Allgemeine Geschäftsbedingungen der Medsorg GmbH

§ 1 Verkauf an Unternehmer und Verbraucher, Bestellberechtigung, Vertragsschluss

  1. Wir verkaufen und liefern zum einen als Großhandelsunternehmen an Unternehmer, nämlich an Gewerbetreibende der Lebensmittelbranche sowie gewerbliche Großverbraucher und zum anderen an Endverbraucher. Beim Verkauf an Unternehmer sind die von uns angebotenen Waren ausschließlich für den Wiederverkauf oder zur gewerblichen Verwendung bestimmt. Verbraucher im Sinne dieser Geschäftsbedingungen ist jede natürliche Person, die ein Rechtsgeschäft zu Zwecken abschließt, die überwiegend weder ihrer gewerblichen noch ihrer selbständigen beruflichen Tätigkeit zugerechnet werden kann. Unternehmer ist jede natürliche oder juristische Person oder eine rechtsfähige Personengesellschaft, die bei Abschluss eines Rechtsgeschäfts in Ausübung ihrer selbständigen beruflichen oder gewerblichen Tätigkeit handelt.

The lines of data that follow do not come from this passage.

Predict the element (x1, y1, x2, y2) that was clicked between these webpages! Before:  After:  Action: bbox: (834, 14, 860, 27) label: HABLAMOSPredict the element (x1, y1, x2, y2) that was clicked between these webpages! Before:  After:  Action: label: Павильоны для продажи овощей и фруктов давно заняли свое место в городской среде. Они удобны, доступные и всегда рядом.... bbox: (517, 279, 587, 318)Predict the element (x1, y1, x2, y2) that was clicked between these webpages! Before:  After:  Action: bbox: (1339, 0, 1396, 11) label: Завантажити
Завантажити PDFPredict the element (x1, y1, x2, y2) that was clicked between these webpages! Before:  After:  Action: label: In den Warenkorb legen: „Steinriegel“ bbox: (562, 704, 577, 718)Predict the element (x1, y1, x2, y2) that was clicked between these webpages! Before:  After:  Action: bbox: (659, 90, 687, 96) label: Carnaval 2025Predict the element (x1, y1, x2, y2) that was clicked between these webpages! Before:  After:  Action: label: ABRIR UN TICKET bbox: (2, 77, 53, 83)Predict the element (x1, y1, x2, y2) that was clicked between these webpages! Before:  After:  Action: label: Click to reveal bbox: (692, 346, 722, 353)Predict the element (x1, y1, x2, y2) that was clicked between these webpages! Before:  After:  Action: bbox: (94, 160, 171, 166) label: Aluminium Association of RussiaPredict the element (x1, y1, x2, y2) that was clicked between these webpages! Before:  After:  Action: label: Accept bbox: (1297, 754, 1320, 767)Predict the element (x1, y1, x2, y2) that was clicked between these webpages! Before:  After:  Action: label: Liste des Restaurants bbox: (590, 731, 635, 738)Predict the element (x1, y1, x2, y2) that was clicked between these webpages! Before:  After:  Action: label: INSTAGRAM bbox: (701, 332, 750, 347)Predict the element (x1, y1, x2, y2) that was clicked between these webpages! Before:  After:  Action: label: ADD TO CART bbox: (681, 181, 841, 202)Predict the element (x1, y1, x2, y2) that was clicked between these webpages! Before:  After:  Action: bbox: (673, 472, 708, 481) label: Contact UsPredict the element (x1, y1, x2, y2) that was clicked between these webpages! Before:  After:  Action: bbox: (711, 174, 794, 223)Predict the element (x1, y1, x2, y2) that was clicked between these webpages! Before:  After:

  2. Ist der Kunde Unternehmer, so hat er uns auf Verlangen Art und Bestehen seines Unternehmens nachzuweisen. Dies kann durch die Vorlage der amtsbestätigten Gewerbeanmeldung geschehen, verbunden mit einer Originalquittung des Finanzamtes über die Zahlung von Umsatzsteuer, die nicht älter als 3 Monate sein darf, oder durch eine Bescheinigung des Finanzamtes, der Industrie- u. Handelskammer oder einer gleichgearteten Institution bzw. eines Steuerberaters. Der Kunde hat uns jede Änderung seiner Firma unverzüglich schriftlich mitzuteilen.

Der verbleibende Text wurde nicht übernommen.